Negative Unusual Options for FDX Stock is Only Part of the Story
Another ugly truth about FDX stock is that it pinged in Barchart’s screener for unusual stock options volume because, well, of course it did! When a publicly traded business loses over 15% of its equity value in a single day, it’s going to attract attention — and generally not the good kind.
Let’s look at the numbers. Last Friday, total options volume for FDX stock hit 290,975 contracts, climbing above the open interest reading of 239,503 contracts. Further, the volume level soared 986.39% above its trailing one-month average. Call volume reached 138,570 contracts, conspicuously lower than put volume of 152,225. This pairing yielded a put/call volume ratio of 1.1, suggesting bearish sentiment.
That’s not surprising in the least. Here’s the thing, though. Barchart’s put/call ratio history shows that over the past three months, the ratio is even. If anything, FDX stock may favor the optimists. While the ratio has been above 1.0 in 31 sessions, it’s been below 1.0 in 34 business days.
To be fair, Barchart’s options flow screener — which filters for big block transactions likely placed by institutional or professional investors — shows that net trade sentiment on Friday sat at $-1.27 million, favoring the bears. Overall, premiums associated with bearish sentiment trades landed at $-3.87 million, while bullish sentiment only hit $2.6 million.
I’m not going to sit here and say that’s a good look. However, it’s also possible that the negativity has been priced in. Right now, shares trade hands at 0.83X trailing-year sales. Assuming a low-side revenue of $88.05 billion for the current fiscal year, FDX stock is currently trading at only 0.71X projected sales. That’s lower than the trailing-year average of 0.76X.
In terms of technical analysis, FDX stock has been trading in a defined, ascending trend channel since March of this year. Given the projected undervaluation — combined with anticipation of cost efficiencies — the next move for the equity could very well be higher.
Market Winds Call for a Bull Call Spread
For those interested in a bit of smart speculation, attempting a bull call spread in FDX stock could be the ticket for near-term success. This net debit vertical options spread involves selling a higher-strike-price call to defray some of the costs of buying a lower-strike call of the same expiration date.
One idea to consider involves options expiring on Oct. 18 (a little less than one month from now).
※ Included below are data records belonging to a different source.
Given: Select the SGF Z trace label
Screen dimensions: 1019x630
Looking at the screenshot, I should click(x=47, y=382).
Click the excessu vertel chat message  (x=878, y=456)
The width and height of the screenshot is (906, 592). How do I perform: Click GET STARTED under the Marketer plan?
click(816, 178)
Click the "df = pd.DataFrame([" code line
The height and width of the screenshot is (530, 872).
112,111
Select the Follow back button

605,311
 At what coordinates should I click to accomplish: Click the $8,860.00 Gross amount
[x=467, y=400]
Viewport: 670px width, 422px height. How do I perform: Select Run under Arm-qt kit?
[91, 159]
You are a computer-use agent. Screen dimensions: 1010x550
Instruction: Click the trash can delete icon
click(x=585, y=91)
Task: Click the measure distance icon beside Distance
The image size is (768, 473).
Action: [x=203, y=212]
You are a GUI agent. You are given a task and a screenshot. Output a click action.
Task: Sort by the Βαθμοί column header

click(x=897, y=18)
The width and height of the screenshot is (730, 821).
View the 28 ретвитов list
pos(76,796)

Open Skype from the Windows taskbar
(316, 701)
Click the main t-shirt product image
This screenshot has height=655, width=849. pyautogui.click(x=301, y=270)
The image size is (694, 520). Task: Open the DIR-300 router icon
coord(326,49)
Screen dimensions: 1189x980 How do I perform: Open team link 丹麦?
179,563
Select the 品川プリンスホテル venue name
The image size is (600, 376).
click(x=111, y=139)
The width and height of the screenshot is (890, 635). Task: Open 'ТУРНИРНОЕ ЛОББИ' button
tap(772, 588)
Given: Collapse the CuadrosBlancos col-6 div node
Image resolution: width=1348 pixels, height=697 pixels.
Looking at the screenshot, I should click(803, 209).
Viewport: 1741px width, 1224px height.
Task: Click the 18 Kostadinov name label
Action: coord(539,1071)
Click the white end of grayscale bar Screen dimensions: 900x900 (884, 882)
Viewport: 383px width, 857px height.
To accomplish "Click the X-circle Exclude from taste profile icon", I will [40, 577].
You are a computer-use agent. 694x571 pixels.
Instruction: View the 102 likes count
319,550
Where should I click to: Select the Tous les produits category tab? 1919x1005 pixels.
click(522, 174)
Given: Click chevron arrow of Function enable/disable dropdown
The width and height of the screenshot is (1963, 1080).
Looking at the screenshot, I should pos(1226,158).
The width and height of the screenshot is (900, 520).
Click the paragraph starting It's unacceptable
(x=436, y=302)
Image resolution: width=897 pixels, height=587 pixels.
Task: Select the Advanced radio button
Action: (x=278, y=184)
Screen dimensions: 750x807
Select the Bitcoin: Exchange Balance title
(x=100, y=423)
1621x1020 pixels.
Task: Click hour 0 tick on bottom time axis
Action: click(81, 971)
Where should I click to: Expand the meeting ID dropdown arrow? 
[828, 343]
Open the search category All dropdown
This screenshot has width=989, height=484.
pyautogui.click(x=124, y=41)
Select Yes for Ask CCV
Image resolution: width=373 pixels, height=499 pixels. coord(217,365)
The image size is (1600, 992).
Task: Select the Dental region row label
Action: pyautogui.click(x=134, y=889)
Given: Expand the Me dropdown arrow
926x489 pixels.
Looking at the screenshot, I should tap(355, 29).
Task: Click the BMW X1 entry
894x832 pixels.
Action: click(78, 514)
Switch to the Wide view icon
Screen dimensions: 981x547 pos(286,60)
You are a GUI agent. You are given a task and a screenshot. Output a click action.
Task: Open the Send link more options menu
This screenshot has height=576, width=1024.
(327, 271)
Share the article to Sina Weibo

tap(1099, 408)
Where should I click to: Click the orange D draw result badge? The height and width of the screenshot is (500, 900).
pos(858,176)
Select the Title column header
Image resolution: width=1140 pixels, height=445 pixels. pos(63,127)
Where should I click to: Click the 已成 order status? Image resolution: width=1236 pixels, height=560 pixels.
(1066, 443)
Specifically, the key details are as follows:
- Buy the $250 call at an ask of $9.90 per contract.
- Sell the $260 call at a bid of $4.25 per contract.
- The maximum that one can lose in this trade is the cost to enter it or $5.65.
- Enticingly, the maximum reward clocks in at $4.35.
- Breakeven sits at $255.65.
What makes this trade pop? FDX stock closed last Friday at $254.64. By expiration, if FDX stock simply manages to rise by 0.4%, the trade will break even — no gains but no losses. At $260, which is only 2.1% up, traders can receive the full reward of $4.25 per contract or $425 after multiplying by 100 shares.
Yes, the reward is capped at $425. However, if you were to buy the $250 call straight up, you would be paying $990. And that entire amount could be at risk should FDX stock suffer another catastrophe. With the bull call spread, you received defined rewards and risks for 43% off the straight call price.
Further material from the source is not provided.